(HOW TO COMPLETE THIS TASK) The line containing "You are a computer-use" marks the start of the required copy, which runs to the final line of the entries; return those lines exactly, without any pictures.

'''

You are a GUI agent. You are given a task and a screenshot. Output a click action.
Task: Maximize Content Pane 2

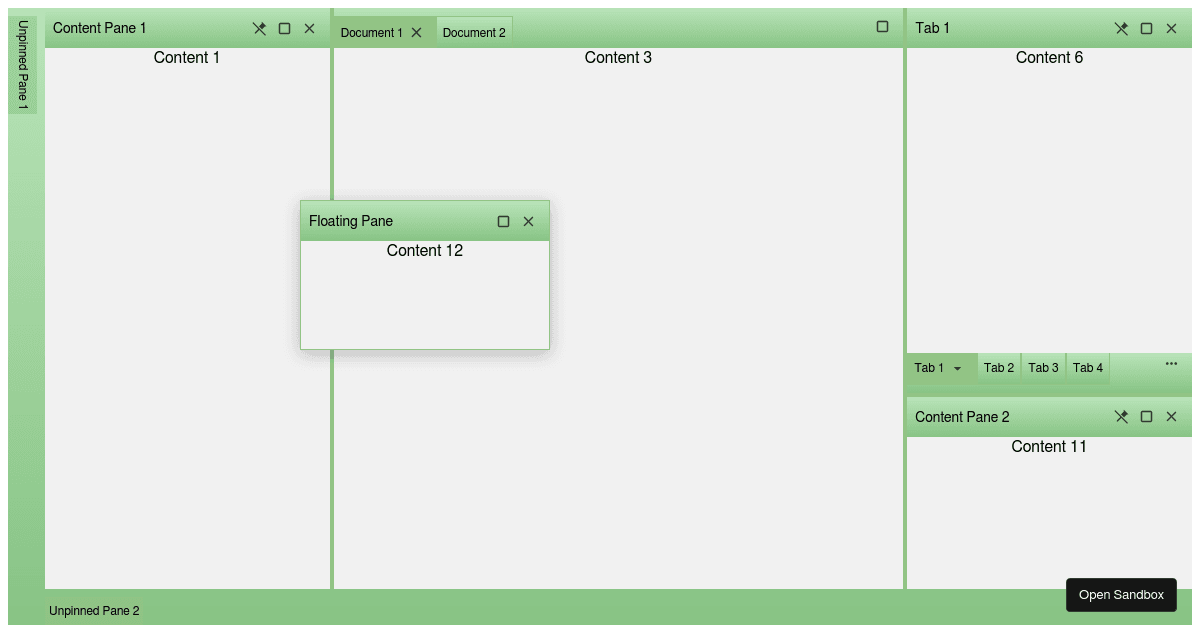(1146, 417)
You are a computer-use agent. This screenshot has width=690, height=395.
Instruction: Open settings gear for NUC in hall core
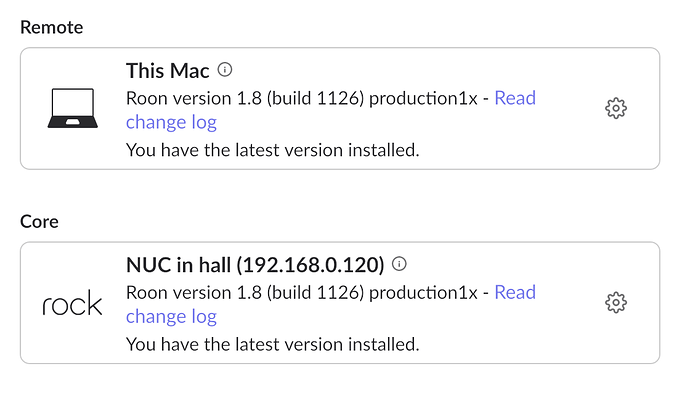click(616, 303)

'''

(ANSWER BOX)
You are a computer-use agent. This screenshot has width=690, height=395.
Instruction: Open settings gear for NUC in hall core
click(616, 303)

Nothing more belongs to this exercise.